Despite the COVID surge-driven cancellation of the Traslacion associated with the Feast of the Black Nazarene on Sunday, January 9, a handful of devotees attempted to go to Quiapo Church nonetheless.
Police said they had anticipated that a few insistent faithful would turn up – they were turned away immediately, anyway.
GMA-7 reported that others, finding the road to Quiapo Church closed, even tried going to Santa Cruz Church.
All these happened despite an earlier information drive by the police and the Catholic Bishops Conference of the Philippines, telling the people to practice their devotion online instead through streamed masses, because of the surge in the number of fresh COVID-19 cases in recent days. On Sunday, the country registered an all-time high of 28,707 new cases.
It is unclear whether the information drive was not effective enough, or whether those who tried to physically go to Church believed that their devotion would shield them from the very real threat of contracting the virus, especially its more transmissible form.
Meanwhile, in his message, President Rodrigo Duterte said: “Faith is the conviction of things that we hope for, even if unseen.”
“Although we may not be able to take part in the usual Traslacion activities that have marked the celebration for centuries, let us keep on demonstrating our faith by praying for our country’s recovery and for humanity’s complete healing, especially from the ill effects of the Covid-19 pandemic,” he said.
We are guided by our faith, of course, but we know all too well that many other things should accompany prayers for healing and recovery.
For instance, now that the virus appears to be so widespread even among those who swear they practice health protocol religiously, it is so easy to be driven by fear and speculation.
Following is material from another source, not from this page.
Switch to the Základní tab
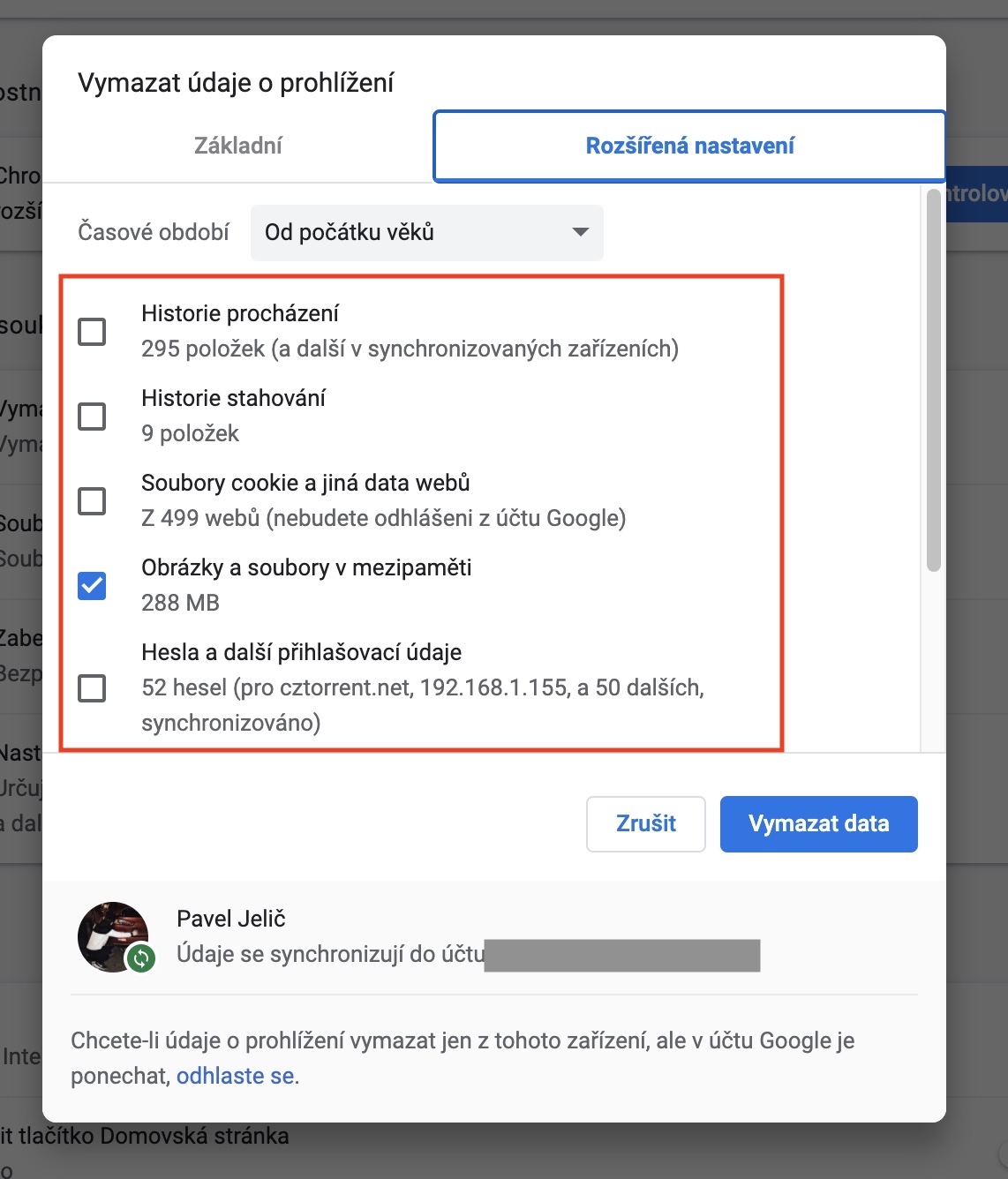The image size is (1008, 1179). (238, 146)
We should know that only through relying on science and facts can we allay our fears and meet risks head-on.
We also have a responsibility not only to our immediate families but to our neighbors and community. We should acknowledge that all of our actions have consequences, so we should be careful in all that we do, and we don’t do.
Finally now that elections are fast approaching, we will be reminded once again that good leaders are those who are able to show up, think strategically and yet roll their sleeves up and work at the grassroots to know the nation’s problems intimately are our best hope and option. We cannot control a pandemic, in the same way that we cannot control disasters or other external factors. But we can plan and we can plot ways to get through the worst of times with some forethought, practical sense, decency, and genuine compassion.
We have not faith, but certainty, that these will increase the likelihood of a faster recovery from the pandemic, to smaller damage, fewer deaths, and in the longer term, genuine development that has eluded us for so long.